Now the 23-year-old, up-and-comer in the Pittsburgh hip-hop scene has gone home to enlist the help of WHHS students to create original album artwork for a new CD, “RARE,” set to release Dec. 21.
“I know many of the students are hip-hop fans, and I want to help them see that they can use hip-hop for positive and even educational purposes to better their lives and the lives of those around them, like I have,” Stone said.
Stone, who used to be part of Mac Miller’s crew, is part of a collective art movement and small label he created called RARE Nation, which stands for Revitalizing Art; Reinventing Emotion.
Other artists, photographers, musicians and DJs are part of what is considered the RARE family, all of whom desire to bring back originality and passion to todays music and art.
Now Stone is bringing the RARE dream back home.
“I wanted to find some way to give back to Woodland Hills, and this is the best way I know how,” Stone said.
Art teacher Michelle Hutterer selected two seniors interested in pursuing careers in graphic arts to work on the album artwork for RARE. Both students worked individually and met with Hutterer for consultation on their projects.
Hutterer said she was pleased to see Stone come back to the Woodland Hills community as an example to students to be true to their roots.
“I think it’s really a positive thing. It gives them a sense of community to see people leave here and pursue their dreams” said Hutterer, who grew up in the Woodland Hills area, decided to stay to teach there and personally values the community.
The two students’ artwork could be spread throughout the country.
Stone and Rami Bensasi, a Pittsburgh hip-hop music reviewer, expect the album to have a national reach because of a high-profile track recorded with famed New Orleans artist Dee-1.
Stone also mentioned his own fanbase reaches globally.
While students in the Woodland Hills School District might be into hip-hop, Stone and his friends have another unlikely listener in the administration.
Superintendent Alan Johnson is a self-acclaimed hip-hop fan.

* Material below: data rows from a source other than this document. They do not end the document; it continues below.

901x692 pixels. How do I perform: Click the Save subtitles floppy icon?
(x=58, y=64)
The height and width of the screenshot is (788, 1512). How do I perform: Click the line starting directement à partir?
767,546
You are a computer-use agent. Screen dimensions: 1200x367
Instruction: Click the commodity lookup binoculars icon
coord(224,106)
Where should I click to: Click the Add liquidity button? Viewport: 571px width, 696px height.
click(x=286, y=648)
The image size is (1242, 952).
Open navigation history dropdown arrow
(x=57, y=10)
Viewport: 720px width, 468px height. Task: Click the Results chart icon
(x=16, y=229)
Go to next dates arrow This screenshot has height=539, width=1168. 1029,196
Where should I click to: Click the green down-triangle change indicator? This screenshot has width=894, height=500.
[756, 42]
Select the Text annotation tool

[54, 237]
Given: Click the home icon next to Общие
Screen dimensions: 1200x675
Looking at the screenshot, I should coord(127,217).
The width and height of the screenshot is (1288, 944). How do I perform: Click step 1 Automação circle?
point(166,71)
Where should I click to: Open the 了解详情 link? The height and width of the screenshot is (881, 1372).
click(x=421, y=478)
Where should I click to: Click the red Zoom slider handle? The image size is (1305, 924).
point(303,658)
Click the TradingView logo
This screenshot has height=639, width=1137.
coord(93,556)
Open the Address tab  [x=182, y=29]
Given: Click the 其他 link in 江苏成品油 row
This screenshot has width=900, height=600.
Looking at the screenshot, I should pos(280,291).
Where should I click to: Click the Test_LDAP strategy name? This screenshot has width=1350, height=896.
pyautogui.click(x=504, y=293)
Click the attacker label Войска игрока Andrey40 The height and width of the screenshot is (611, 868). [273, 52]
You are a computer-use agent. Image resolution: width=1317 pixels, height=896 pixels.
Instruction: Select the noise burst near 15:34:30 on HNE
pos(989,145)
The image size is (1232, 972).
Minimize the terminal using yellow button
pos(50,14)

While he said his iPod might not be full of the genre, he admitted that listening to popular music helps him understand his students better.
Johnson likes RARE music because, unlike some artists, they sing about relationships, community, and Pittsburgh.
“They’re trying to be about the art form that they care about and it’s not about violence,” said Johnson who thinks that hip-hop often gets a bad rap for being violent.
Like Hutterer, he wants his students to get a reality check from hearing about the young artists’ experiences working towards success.
The bottom line, he said, was that successful performers are like business savvy entrepreneurs fighting hard to get on top. Afterall, Stone has a degree in entertainment business from the online Full Sail University.
“[Students] think they’re going to go out to be a NASCAR racer, NFL player or hip-hop artist. You can do whatever you want to do but you’re not going to do it without hard work,” Johnson said.
Johnson wants to continue evolving the school’s connection with the RARE artists, even suggesting that he would like to have the two main artists—Stone and Ads Antalik—teach classes or lectures on the music business.
“To me, I just see nothing but positives coming from that,” Johnson said.